PICO 着手挑战 MetaVR的垄断。 现在,这家公司摇摇欲坠,摇摇欲坠,令工作室、粉丝和整个 VR 行业感到沮丧。 发生了什么?

TikTok owner ByteDance acquired the Chinese headset maker in 2021, and PICO 4 was released in Western markets in the fall of 2022. It is the first standalone VR headset Meta Quest 2 to challenge VR in terms of technology and price. The media welcomed the competitor's arrival. However, the device is not available from Meta, in part because it was never released in the United States.

Rumors of a radical restructuring of the company have been circulating for weeks. There's been talk of massive layoffs, canceled software projects, and a shift in product strategy to pivot PICO to Meta which is Apple's approach.

PICO itself has issued a statement confirming that it will continue to invest in the future of its platform. However, there have been no concrete announcements as to what this might look like. Will there be a successor to PICO? 4. Will the company continue to fund VR content, and to what extent? we do not know.

PICO was tripped up by his own ambition.

The sparseness of reporting and communications from PICO raises questions about whether VR studios or consumers should continue to invest in the platform.

PICO, which launched a single product for Western consumers, is already showing signs of weakness after modest success. Don't executives realize that it will take many years and billions of dollars just to keep up with Meta? Worse: PICO now clearly wants to catch up to Apple, even though it hasn't even touched Meta yet.
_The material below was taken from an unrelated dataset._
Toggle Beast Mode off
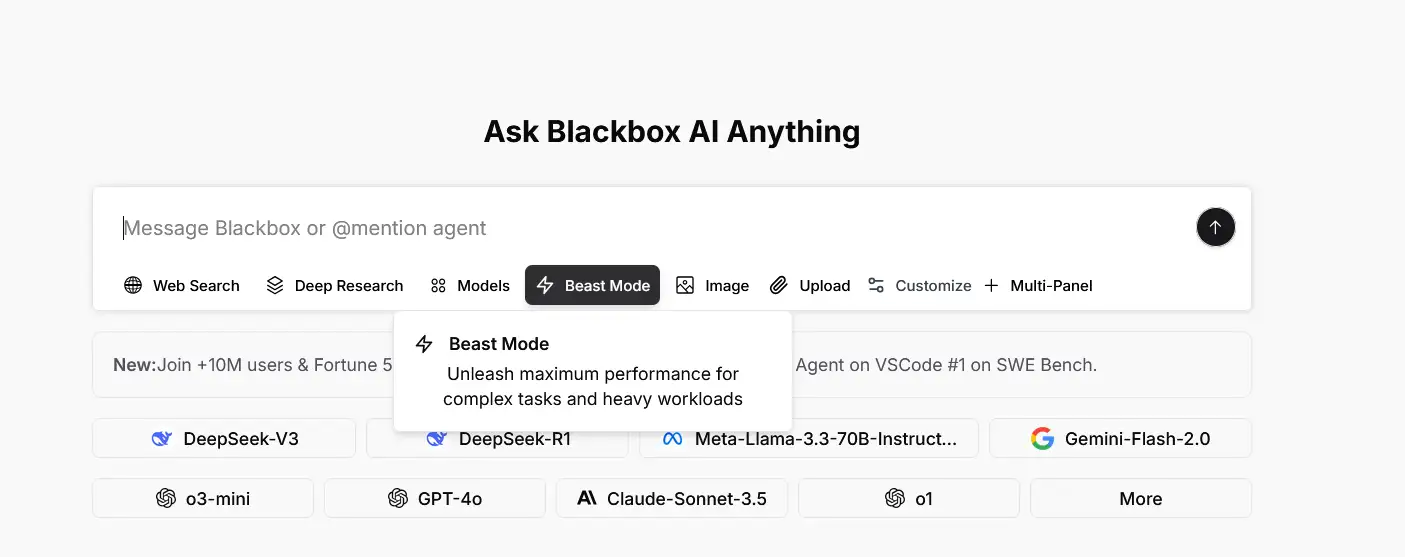The width and height of the screenshot is (1405, 557). (x=592, y=286)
After last year’s release of PICO 4, I listed five reasons why I wasn’t ready to make the switch to the PICO ecosystem. One reason is skepticism about the long-term investment PICO its parent company ByteDance is willing to make.

“Virtual reality will be a loss-making business for many years to come. It will take a lot of stamina from companies and innovators. Especially when competitors are called Meta and gain a significant lead. If ByteDance gives up too early and scale back investment, the PICO ecosystem may collapse before it even takes off," I wrote at the time.

The VR industry is cruel

I have nothing against PICO. My skepticism is justified and is also directed at other companies that will enter the market in the next few years. Samsung and Google, for example, have tried VR in the past but abandoned the platform after failing to achieve quick success. All companies are driven by profit, and VR and AR do not guarantee an immediate return on investment. VR and AR are a risky bet that must be sustained for the long term.
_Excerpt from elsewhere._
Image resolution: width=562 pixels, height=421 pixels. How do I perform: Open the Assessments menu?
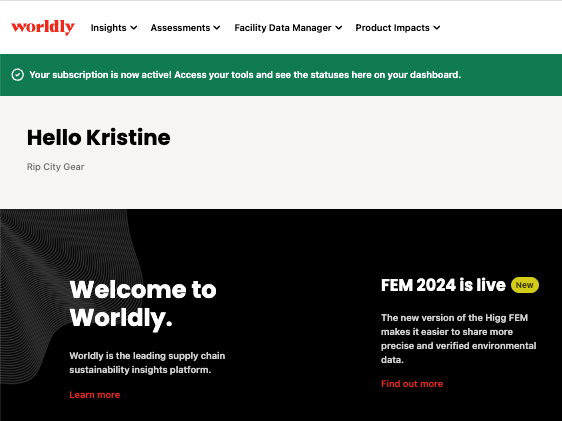coord(185,28)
The road to VR history is littered with dead platforms, and anyone who's ever been involved has asked themselves twice whether it's worth the risk of re-entering. As a result, companies that are only into VR are hurting the industry, developers, and consumers.
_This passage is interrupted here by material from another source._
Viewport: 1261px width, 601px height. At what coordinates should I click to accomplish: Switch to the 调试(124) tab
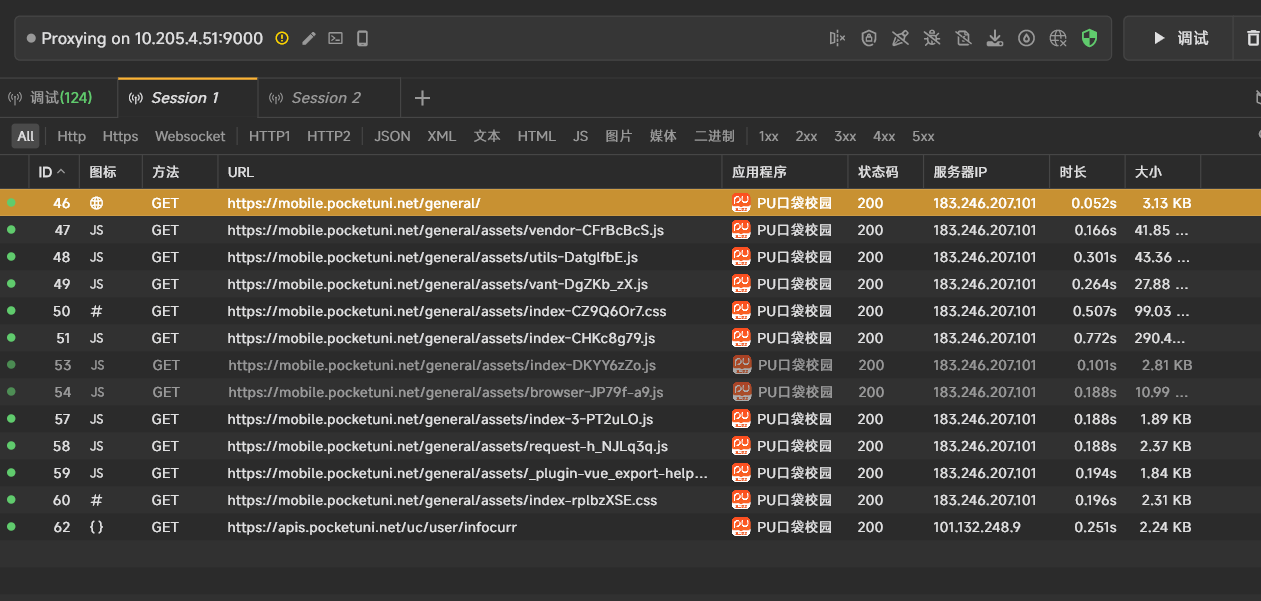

Valve has a bleeding nose, so does Sony, and I think Apple is about to be next. Valve VR's efforts seemed to have stalled after the release of Half-Life: Alyx, Sony admitted that Playstation VR 2 was not its core proposition, and I'm waiting to see if Apple is still singing the song of spatial computing three years from now.

Meta aside, I think Apple is the company most likely to think long term and keep its promises because of the amazing engineering effort that the Vision Pro represents. But I could be wrong.